Sandy Springs City Council addressed several matters, Tuesday, at the final regular meeting to be held while the U.S. experiences the coronavirus pandemic. City Council declared a state of emergency for Sandy Springs postponing public hearings and usual meetings for 60 days. Like other North Fulton cities, City Council members can conduct public meetings by teleconference. The city is required to provide public notice and access, such as through online viewing.
“Our meetings are going to be somewhat sequestered,” said Mayor Rusty Paul. “Maybe within a couple of weeks, progress in working though this situation...may give us enough information...that we can make adjustments [to allow for public comment].”
Although the city continues to conduct official business, all public buildings are closed.
City Council approved $25,000 in emergency support to Community Assistance Center (CAC), which is providing pre-packaged meals to food insecure families and individuals. Sandy Springs gave $100,000 to CAC in both 2019 and 2020 fiscal years.
Councilman Andy Bauman requested there be conditions on the $25,000 for CAC. Believing there is a moratorium on evictions in Fulton County, he asked that the funds assist only Sandy Springs residents and not be used for rental assistance.
“It’s not that I don’t care about that issue, but that issue is mute right now,” said Bauman.
The landlord-tenant eviction calendar in Fulton County Superior Court has been suspended until April 13 due to the coronavirus.
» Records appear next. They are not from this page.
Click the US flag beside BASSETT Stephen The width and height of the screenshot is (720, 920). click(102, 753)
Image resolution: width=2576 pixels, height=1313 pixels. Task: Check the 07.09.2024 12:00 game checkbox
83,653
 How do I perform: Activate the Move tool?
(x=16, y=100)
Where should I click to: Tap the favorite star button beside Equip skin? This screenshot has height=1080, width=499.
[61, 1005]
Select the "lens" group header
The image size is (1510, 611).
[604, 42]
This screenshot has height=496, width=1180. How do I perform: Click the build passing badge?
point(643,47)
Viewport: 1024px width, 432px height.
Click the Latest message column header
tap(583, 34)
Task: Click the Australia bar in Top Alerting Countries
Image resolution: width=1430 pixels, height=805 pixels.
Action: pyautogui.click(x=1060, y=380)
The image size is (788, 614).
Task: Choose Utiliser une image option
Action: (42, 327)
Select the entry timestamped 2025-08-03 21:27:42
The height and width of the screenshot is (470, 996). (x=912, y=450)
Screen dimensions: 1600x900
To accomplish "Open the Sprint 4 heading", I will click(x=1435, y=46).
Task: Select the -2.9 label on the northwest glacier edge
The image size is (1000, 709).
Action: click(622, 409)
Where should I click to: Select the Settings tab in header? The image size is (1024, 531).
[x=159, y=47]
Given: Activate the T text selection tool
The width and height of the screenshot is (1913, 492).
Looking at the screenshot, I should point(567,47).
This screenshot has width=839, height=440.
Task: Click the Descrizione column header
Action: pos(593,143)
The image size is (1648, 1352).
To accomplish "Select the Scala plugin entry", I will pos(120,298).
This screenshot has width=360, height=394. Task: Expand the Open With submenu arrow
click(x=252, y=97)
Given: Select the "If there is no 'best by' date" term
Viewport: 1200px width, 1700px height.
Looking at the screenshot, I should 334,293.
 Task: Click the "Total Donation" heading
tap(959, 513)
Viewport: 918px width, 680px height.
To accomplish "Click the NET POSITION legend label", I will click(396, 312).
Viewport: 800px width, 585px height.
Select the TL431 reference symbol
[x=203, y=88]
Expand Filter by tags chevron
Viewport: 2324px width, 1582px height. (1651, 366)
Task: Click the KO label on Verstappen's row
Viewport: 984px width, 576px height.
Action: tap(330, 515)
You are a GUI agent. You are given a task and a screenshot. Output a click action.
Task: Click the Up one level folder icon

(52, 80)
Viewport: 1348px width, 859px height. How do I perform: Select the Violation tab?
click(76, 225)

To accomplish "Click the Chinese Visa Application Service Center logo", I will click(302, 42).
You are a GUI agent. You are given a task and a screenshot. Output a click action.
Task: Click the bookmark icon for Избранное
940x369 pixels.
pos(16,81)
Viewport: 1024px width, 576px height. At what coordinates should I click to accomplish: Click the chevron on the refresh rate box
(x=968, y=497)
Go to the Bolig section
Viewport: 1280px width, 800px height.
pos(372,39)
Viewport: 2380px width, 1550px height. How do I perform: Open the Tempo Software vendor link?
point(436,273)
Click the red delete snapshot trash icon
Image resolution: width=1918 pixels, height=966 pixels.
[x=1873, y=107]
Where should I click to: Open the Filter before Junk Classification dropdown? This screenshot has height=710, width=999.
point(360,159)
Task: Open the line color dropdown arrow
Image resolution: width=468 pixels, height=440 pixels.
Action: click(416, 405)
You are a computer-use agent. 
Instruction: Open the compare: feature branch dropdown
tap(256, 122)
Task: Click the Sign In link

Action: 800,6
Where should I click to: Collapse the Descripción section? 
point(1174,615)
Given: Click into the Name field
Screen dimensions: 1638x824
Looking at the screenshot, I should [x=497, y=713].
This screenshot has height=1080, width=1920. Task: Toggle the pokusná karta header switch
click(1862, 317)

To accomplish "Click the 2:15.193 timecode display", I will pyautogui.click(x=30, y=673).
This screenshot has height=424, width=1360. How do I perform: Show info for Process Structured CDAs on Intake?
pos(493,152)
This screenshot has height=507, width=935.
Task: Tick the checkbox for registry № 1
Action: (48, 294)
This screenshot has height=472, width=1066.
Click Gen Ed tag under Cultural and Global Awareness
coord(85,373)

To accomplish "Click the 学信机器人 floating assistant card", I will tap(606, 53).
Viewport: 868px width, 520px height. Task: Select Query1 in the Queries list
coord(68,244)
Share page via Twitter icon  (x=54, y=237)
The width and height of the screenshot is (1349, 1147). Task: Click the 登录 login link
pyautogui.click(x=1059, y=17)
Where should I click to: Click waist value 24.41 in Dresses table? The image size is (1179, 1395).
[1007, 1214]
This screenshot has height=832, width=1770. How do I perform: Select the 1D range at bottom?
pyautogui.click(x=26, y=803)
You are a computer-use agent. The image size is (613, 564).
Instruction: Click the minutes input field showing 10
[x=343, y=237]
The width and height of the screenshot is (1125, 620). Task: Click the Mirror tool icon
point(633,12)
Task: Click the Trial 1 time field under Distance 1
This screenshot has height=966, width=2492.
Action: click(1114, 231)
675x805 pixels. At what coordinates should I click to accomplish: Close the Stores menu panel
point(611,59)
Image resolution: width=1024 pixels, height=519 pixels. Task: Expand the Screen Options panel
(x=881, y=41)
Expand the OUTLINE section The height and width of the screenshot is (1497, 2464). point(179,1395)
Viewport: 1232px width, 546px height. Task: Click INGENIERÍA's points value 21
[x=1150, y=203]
Separately, Council members voted to extend the due date for business license fees. The due date for businesses to pay their occupational tax to the city was extended from March 31 to May 31.
In other business, City Council approved the purchase of 6.58 acres of land on North Island Ferry Road adjacent to the Chattahoochee River National Recreation Area. The property was bought at a price of $750,000 for future park use.
On Wednesday, Sandy Springs issued a request for proposals for a consultant to provide a housing assessment for Sandy Springs. The study will examine existing housing conditions, demographics and unmet housing needs, officials said.
“This assessment has been characterized as an affordable housing study,” said Paul. “It’s really looking at the total housing picture in Sandy Springs to determine what we have, what we don’t have, where the gaps are and then that will guide future policy-making decisions by this body.”